*TEXTE DE LA PAGE*.
* * * * *
Concernant la mise en place d'une procédure de recueil des alertes dans l'entreprise et le renforcement de la protection des lanceurs d'alerte, mesures qui, du fait de leur impact sur le droit du travail, relèvent du champ de la négociation nationale interprofessionnelle, les organisations consultées m'ont informée qu'elles n'envisageaient pas d'ouvrir une négociation à ce sujet.

Elles ont toutefois fait part de plusieurs remarques qui, malgré des points de vue parfois éloignés, laissent apparaitre un consensus. Les organisations patronales (Medef, UPA, CGPME) se sont montrées réticentes à l'idée de créer une cellule d'alerte dans chaque entreprise. Le Medef a malgré tout souligné la nécessité d'assurer une meilleure cohérence en matière de veille et d'alerte. Pour les représentants des employeurs, la création d'une nouvelle institution représentative du personnel (IRP) n'est pas opportune alors que de nombreuses entreprises sont victimes de la situation économique peu favorable. De plus, le Medef a, lors de son audition, fait valoir que la négociation sur la modernisation du dialogue social, qui a débuté en 2009, est toujours en cours et porte notamment sur la réforme des IRP.
* * * * *
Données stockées
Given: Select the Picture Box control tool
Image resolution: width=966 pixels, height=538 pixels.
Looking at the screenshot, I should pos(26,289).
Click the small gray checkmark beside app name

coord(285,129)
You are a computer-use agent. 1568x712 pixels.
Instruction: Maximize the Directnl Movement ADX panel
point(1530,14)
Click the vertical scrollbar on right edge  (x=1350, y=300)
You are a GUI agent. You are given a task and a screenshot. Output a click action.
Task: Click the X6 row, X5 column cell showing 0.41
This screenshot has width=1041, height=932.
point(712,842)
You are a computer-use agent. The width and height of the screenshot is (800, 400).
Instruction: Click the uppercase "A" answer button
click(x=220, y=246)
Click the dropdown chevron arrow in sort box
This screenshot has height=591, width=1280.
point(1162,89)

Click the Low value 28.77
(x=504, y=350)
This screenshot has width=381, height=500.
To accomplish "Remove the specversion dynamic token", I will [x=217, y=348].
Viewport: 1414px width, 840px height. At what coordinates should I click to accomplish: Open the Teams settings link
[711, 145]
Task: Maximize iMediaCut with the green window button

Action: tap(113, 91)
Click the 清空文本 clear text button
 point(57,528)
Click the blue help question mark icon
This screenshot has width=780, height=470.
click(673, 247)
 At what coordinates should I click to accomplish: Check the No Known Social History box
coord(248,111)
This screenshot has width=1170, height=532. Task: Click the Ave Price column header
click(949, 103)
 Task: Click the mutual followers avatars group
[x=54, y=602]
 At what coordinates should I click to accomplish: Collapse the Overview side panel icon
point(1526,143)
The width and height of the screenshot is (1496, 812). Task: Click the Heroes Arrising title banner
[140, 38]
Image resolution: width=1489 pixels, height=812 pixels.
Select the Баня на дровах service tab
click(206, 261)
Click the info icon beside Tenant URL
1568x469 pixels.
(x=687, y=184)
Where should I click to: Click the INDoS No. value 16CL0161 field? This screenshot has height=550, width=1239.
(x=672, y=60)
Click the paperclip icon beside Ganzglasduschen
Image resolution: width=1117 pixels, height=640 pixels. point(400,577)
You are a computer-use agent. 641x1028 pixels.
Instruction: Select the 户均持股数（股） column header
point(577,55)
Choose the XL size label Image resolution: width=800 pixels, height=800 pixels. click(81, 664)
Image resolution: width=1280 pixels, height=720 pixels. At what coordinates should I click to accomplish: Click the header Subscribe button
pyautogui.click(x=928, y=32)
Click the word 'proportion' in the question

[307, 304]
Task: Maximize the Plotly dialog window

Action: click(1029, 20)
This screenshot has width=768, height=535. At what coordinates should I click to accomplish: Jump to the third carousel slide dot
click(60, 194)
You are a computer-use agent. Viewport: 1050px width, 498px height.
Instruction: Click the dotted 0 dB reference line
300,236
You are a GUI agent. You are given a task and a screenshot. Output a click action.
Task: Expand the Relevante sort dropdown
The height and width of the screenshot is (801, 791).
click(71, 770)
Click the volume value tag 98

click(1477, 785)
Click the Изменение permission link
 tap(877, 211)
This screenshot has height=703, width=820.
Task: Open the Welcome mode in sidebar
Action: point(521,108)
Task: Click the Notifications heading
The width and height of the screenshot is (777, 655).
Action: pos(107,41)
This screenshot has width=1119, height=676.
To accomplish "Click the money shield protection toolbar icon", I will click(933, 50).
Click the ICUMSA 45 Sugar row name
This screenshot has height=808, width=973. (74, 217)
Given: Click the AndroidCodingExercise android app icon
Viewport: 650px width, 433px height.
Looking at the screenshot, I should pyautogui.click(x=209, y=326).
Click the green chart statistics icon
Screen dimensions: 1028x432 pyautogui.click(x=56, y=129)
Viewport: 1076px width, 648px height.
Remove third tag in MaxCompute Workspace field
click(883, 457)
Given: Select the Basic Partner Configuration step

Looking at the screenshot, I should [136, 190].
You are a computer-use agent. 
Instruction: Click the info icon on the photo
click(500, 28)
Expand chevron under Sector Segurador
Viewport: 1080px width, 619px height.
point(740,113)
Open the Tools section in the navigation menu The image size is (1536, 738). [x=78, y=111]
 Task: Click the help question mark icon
* * * * *
*CONSIGNE 1*.
Répondez aux questions suivantes d'après le texte sur les lanceurs d'alerte :
(a) Quelles organisations patronales y sont nommées ?
(b) En quelle année a débuté la négociation sur la modernisation du dialogue social ?
(c) Les organisations consultées envisagent-elles d'ouvrir une négociation sur la procédure de recueil des alertes ?
*CONSIGNE 2*.
Renvoyez le passage du texte sur les lanceurs d'alerte qui va de « Concernant la mise » jusqu'à « à ce sujet. » inclus, sans y changer un mot.

*RÉPONSE 1*.
(a) Le Medef, l'UPA et la CGPME.
(b) En 2009.
(c) Non, elles n'envisageaient pas d'ouvrir une négociation à ce sujet.

*RÉPONSE 2*.
Concernant la mise en place d'une procédure de recueil des alertes dans l'entreprise et le renforcement de la protection des lanceurs d'alerte, mesures qui, du fait de leur impact sur le droit du travail, relèvent du champ de la négociation nationale interprofessionnelle, les organisations consultées m'ont informée qu'elles n'envisageaient pas d'ouvrir une négociation à ce sujet.